I would try to find a beekeeper in your area, most that I have met are eager to share their knowledge and STORIES, we formed an association in Hopkinsville, Ky. two years ago and most of us had no bees or very few, I went to meetings for a year and a half before buying bees. There are as many opinions as there are bees as to the best way to start, I had empty hives for ten years before I got the nerve. I have Kicked myself for not starting sooner. I have found that they are amazing, and if not attacked with a lot of noise and fast moves they will leave you to your business. I found that Sumac buds (the red ones) are real good as fuel aor your smoker.
I am on line a few times a week, and will be glad to share my STORIES and information.. A side note Beekeeping is the longest Lived occupation that there is, because your calmness is good for the bees and obviously good for your health. 
Our e-mail add is [email protected], we are Wayne and Lyn Roach, we live in two places each week, here in Evansville In. and at the farm in North Todd County in Ky., feel free to send any questions you may have.
Happy Bee keeping, Wayne


----------



## Mike in Ohio (Oct 29, 2002)

Wayne,

Better than toothpaste (or anything else) is to put a little dab of honey on the spot that got stung. It works like a charm.

Mike


----------



## Billy Bob131 (May 11, 2004)

This page may help you find someone that is close to you.

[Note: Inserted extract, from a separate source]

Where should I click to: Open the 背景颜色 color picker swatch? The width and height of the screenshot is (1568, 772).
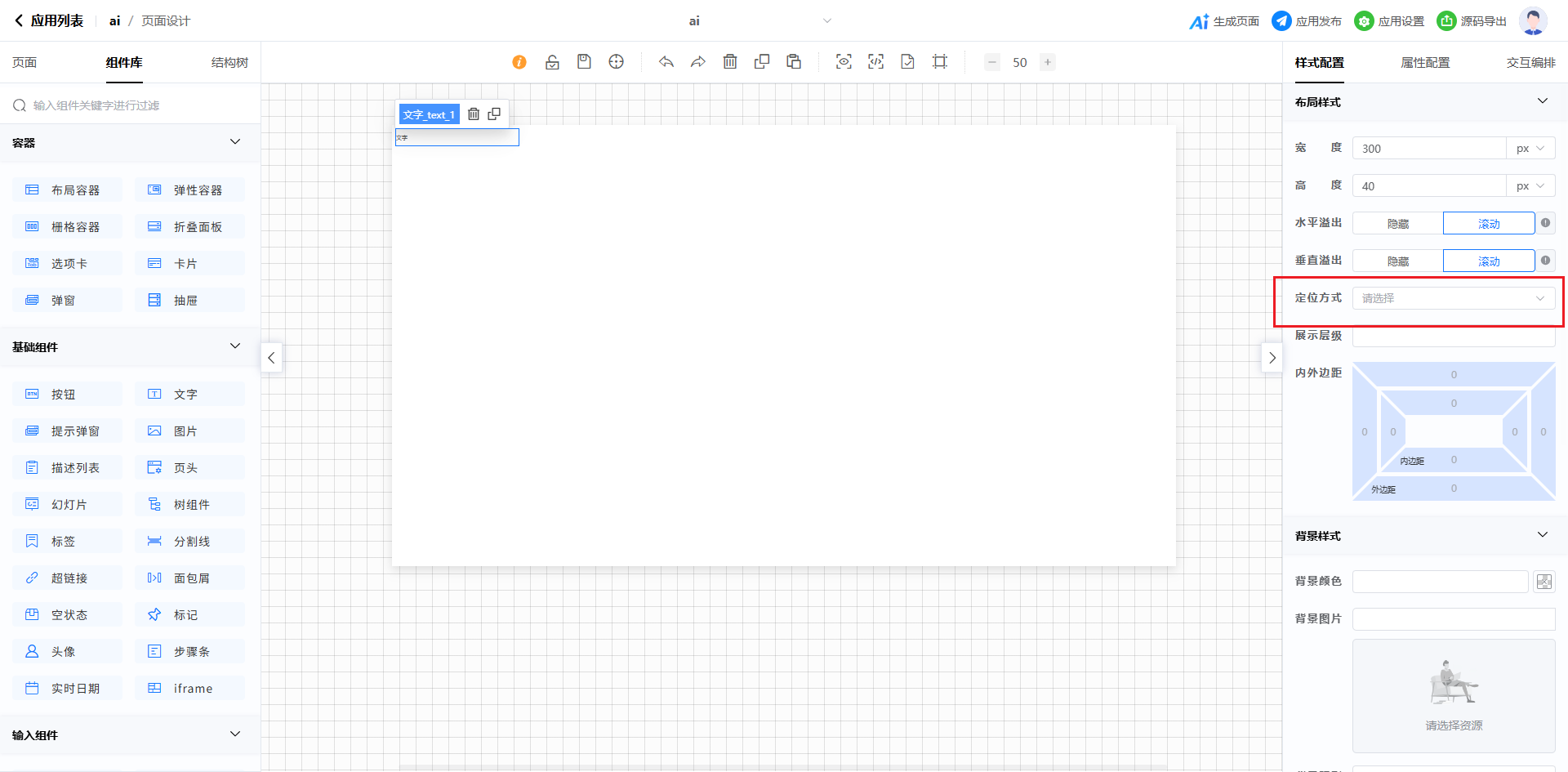coord(1544,582)
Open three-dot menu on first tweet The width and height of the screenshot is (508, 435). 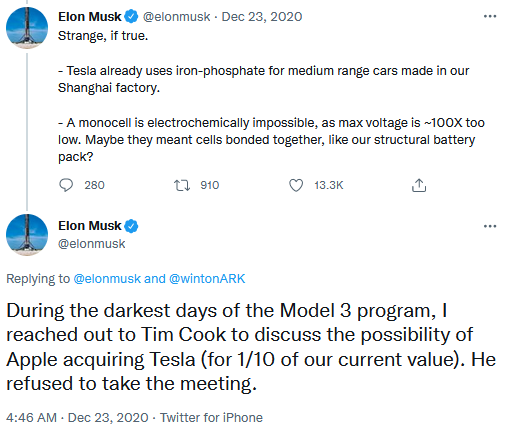[490, 16]
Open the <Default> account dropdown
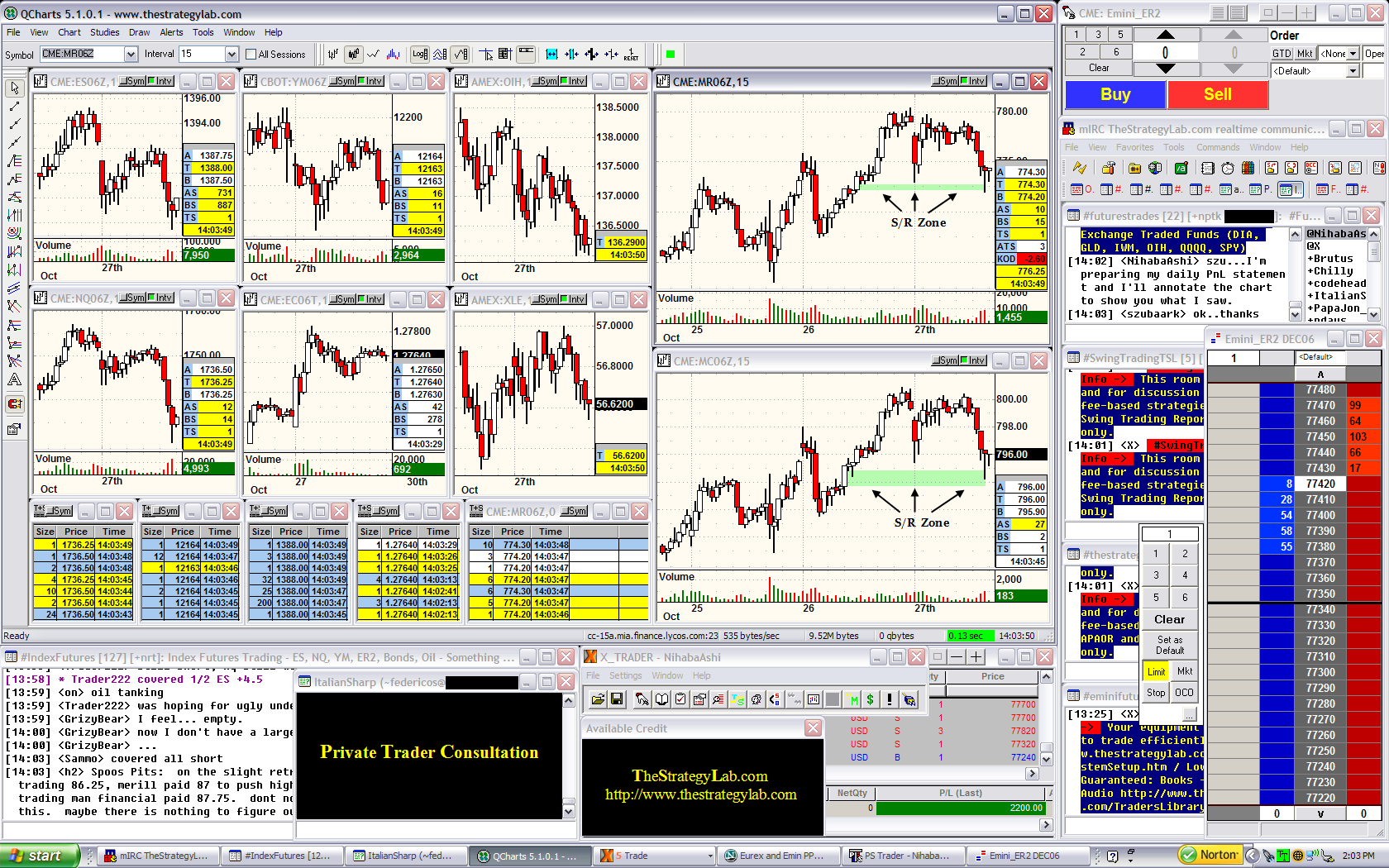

http://www.beeculture.com/beeculture/who/who.htm

BB


----------



## bare (May 10, 2002)

Grade school must have let out early this year.


----------



## Guest (Jun 23, 2004)

Wuz up home boi. JoJo here. I can solve that take off your mask and scare them or take your shirt off and draw them there.


----------



## gearhead (Jul 10, 2003)

Karen,

Unless I missed it you have not said where you are from, maybe someone here might be near you.

Have you ever seen the small mesh laundry bags? That is what I use as a veil- $1.00 at the dollar store with $3.00 gardening gloves and a $10 tyvec paint suit. under $15 bucks and works for me. 

Get your hives and get them ready this year so you will be prepared early next year- then enjoy!!!


----------